> WHAT YOU SHOULD DO
Pick up the text on the laser-guided blade control for earth-moving machines where it ends, and carry it forward from its last sentence.

> TEXT TO READ
↓

2. The improvement according to claim 1 in which said responsive means for automatically generating an override signal comprises:
(a) means for generating a first signal descriptive of the actual speed of motion of said machine across said terrain;
(b) means for generating a second signal descriptive of the apparent speed of motion of said machine across said terrain as determined by sensing the actual driving speed of said ground-contacing drive means; and
(c) means for comparing said first and second signals and for generating said override-signal when said apparent speed of motion of said machine exceeds its actual speed of motion by a preselected value.
3. The responsive means of claim 2 for automatically generating an override signal in which
said means for generating said first signal descriptive of said actual ground speed of said machine comprises a radar velocity sensor.
Description

Reference is here made to prior co-pending application, Ser. No. 861,101, filed Dec. 16, 1977, now U.S. Pat. No. 4,173,258, by the inventors herein. The present application being a continuation-in-part of that prior co-pending application.

This invention relates to a laser beam level control system for an earth-moving machine.

More particularly, the invention concerns a laser beam level control system with an automatic override function to prevent stalling the machine due to wheel slippage or due to lack of available horsepower.

In a further respect, the invention pertains to a laser beam level control system which automatically prevents the blade being positioned such that the force required to drive the machine across the terrain exceeds the tractional force capability of the drive wheels or tracks of the machine or exceeds the available horsepower of the motive engine.

In a further and still more specific respect, the invention pertains to such a laser beam level control system in which the force required to drive the machine across the terrain is electronically sensed and in which the amplified signal generated by the electronic sensor is compared with another signal of preselected strength to determine whether a countermanding signal should be applied to block a blade-down signal from the laser beam sensor system and generate a blade-up signal.

↑

> GIVEN MATERIAL
↓

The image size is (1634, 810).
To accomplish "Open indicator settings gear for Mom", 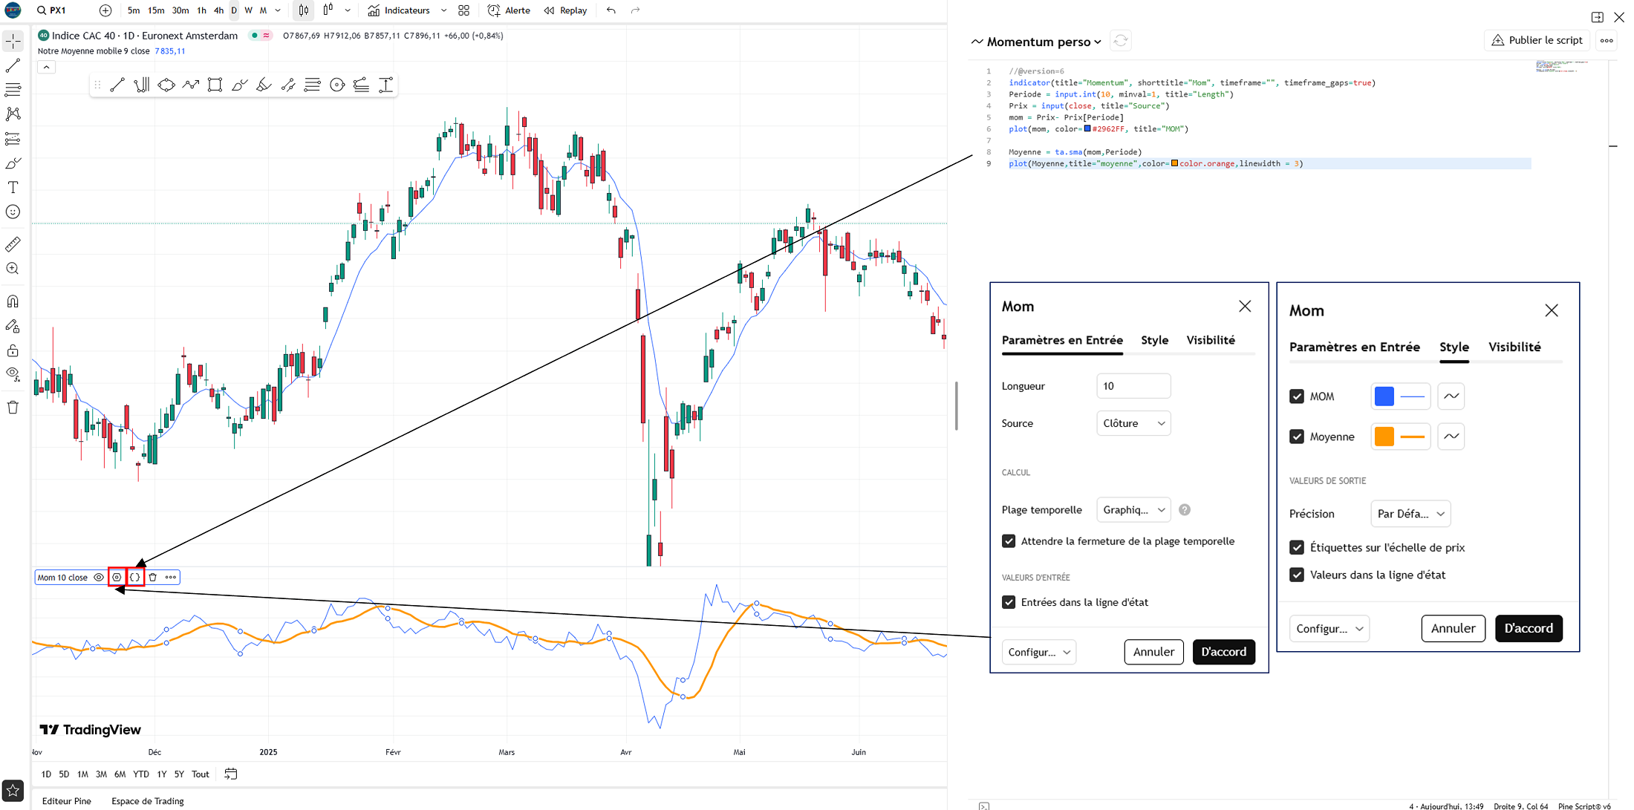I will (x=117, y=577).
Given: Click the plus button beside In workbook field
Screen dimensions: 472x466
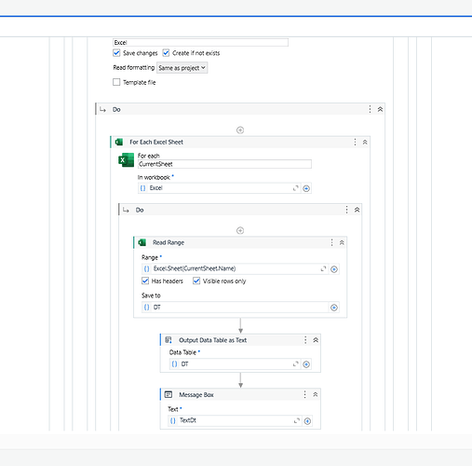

↑

> RESPONSE FOR THIS EXERCISE
In a further specific respect, the invention pertains to such a laser beam control system in which the force required to drive the machine across the terrain is electronically sensed as a function of slippage between the ground-contacting drive means and the ground itself.

Laser beam level control systems for earth-working machines are known in the art. In general, such systems include a receiver for sensing a laser beam which is projected to define a reference plane. The receiver generates "blade-up" and "blade-down" command signals in response to the relative vertical displacement of the receiver sensor with respect to the reference plane established by the laser beam. Hydraulic and/or mechanical apparatus is provided to raise or lower the earth-moving blade of the machine to maintain the blade at a preselected elevation relative to the laser beam reference plane. Thus, as the earth-moving machine traverses terrain of variable elevation, the blade is automatically raised and lowered to provide a "finish" grade which is parallel to and located at a preselected vertical distance from the laser beam reference plane. Typical examples of such laser beam level control systems are disclosed in the patents to Studebaker U.S. Pat. No. 3,494,426; Rogers U.S. Pat. No. 3,554,291; Carter et al. U.S. Pat. No. 3,604,512; Scholl U.S. Pat. No. 3,887,012 and Teach U.S. Pat. No. 3,953,145.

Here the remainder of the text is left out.